P021 The influence of short-chain fatty acids produced by commensal bacteria on macrophage phenotype

C. Jukes1,2, L. Ricci3, E. von Coburg1,2, M. Nasr4, A.W. Walker3, S.H. Duncan3, A.N. Hegazy MD, PhD1,2

1Charité, University Medicine Berlin, CBF and German Rheumatism Research Center-Berlin, Department of Gastroenterology, Infectiology and Rheumatology, Berlin, Germany, 2Deutsches Rheuma-Forschungszentrum- ein Institut der Leibniz-Gemeinschaft, Inflammatory Mechanisms Group, Berlin, Germany, 3Rowett Institute, University of Aberdeen, Gut Health Group, Aberdeen, UK, 4Department of Pharmaceutics and Industrial Pharmacy, Ain Shams University, Faculty of Pharmacy, Cairo, Egypt


Macrophages are dynamic immune cells that react to environmental signals to adapt to their environment. Among this diverse array of signals are multiple bacterially derived metabolites including short-chain fatty acids (SCFAs) in the gastrointestinal tract. It has been previously shown that butyrate, one of several SCFAs produced by bacteria, is able to drive an antimicrobial phenotype in macrophages. However, it is still unknown which bacterial species are able to drive this impact and whether this effect can be recapitulated in vivo. The identification of a common molecular signature that drives this phenotype may allow us to easily identify bacteria with this beneficial phenotype and give insight into potential therapeutic strains.

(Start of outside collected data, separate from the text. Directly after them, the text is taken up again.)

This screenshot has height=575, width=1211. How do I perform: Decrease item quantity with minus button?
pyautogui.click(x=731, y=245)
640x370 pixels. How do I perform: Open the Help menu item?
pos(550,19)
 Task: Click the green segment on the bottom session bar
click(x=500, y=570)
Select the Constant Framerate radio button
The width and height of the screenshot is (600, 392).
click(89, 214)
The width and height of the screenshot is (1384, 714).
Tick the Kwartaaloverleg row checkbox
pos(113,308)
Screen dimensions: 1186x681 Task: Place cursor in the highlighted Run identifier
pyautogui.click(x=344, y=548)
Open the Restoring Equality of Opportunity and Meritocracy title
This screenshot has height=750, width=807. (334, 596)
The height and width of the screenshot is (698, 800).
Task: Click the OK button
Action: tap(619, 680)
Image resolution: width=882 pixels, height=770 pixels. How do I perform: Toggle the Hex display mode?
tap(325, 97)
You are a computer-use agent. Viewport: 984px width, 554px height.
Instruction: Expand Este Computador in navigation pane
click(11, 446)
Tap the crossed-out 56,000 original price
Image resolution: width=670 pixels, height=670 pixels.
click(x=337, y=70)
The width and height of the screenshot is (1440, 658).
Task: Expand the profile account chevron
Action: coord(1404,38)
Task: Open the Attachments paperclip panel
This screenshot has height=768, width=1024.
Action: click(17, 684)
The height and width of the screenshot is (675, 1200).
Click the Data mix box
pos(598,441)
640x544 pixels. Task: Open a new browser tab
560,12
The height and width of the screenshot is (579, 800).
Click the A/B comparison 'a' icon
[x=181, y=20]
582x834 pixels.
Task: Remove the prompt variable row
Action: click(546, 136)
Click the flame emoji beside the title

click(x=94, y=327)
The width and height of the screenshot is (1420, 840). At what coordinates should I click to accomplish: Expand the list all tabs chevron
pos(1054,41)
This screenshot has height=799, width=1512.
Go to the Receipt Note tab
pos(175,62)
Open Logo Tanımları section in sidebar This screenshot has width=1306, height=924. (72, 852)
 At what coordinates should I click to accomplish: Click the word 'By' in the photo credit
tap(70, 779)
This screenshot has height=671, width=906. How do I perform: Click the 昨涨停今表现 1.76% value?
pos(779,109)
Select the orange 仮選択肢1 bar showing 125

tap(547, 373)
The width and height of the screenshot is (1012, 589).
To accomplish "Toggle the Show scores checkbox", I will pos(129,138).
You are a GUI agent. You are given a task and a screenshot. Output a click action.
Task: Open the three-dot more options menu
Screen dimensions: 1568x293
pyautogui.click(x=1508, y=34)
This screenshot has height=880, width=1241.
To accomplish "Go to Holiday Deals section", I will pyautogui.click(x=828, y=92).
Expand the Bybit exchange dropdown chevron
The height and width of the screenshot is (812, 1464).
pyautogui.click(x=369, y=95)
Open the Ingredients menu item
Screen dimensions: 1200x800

Monocytes were differentiated into macrophages in the presence of SFCAs or bacterial supernatants from a wide range of gut commensals isolated from healthy human donors. RNA was isolated post-differentiation and gene expression screened using a defined gene panel using the Fluidgm Biomark system. In addition, cytokines present in the supernatant were measured by ELISA and the ability of the macrophages to kill intracellular bacteria determined. Currently, we are carrying out the same procedure using bone marrow-derived macrophages (BMDM) from mice in order to expand this work flow into the mouse system so that we can determine if bacteria identified can elicit their impact in vivo.


We have screened numerous SCFAs alone and in combination in the bacterial killing assay to determine how these are able to influence macrophage phenotype. From these experiments, we have repeated the earlier observation that butyrate can increase macrophage killing of intracellular bacteria. In addition, we have identified four bacterial isolates that induce significantly increased microbial killing in macrophages. This is associated with the production of butyrate, acetate and formate. Using RNA from these different conditions, we are in the process of determining if there is a common molecular pathway by which this increased antimicrobial phenotype is driven.


Both SCFAs and SCFA producing bacteria are able to induce an antimicrobial phenotype in macrophages that increased the ability of these cells to kill intracellular pathogens. Identification of a common signature that drives these changes could help to screen bacterial isolates for this beneficial trait. Ongoing work hopes to identify such a signature, to enable us to screen large numbers of commensals using high-throughput molecular methods. This can then be verified using both in vitro and in vivo techniques.